◆ WHAT IS BEING ASKED: In the records below, find the line that contains "You are a GUI" and the line that contains "Task: Tap the Contests megaphone icon". Set down exactly those lines and every line between them, and nothing more.

◆ AVAILABLE RECORDS:
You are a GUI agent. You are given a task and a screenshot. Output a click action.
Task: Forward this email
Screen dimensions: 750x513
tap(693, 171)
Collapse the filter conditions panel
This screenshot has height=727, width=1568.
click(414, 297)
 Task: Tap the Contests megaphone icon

...

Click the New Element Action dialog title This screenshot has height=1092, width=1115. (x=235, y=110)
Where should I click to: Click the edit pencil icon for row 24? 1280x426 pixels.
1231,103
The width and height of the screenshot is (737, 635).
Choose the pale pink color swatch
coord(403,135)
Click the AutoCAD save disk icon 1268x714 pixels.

◆ OUTPUT FOR THIS EXERCISE:
You are a GUI agent. You are given a task and a screenshot. Output a click action.
Task: Forward this email
Screen dimensions: 750x513
tap(693, 171)
Collapse the filter conditions panel
This screenshot has height=727, width=1568.
click(414, 297)
 Task: Tap the Contests megaphone icon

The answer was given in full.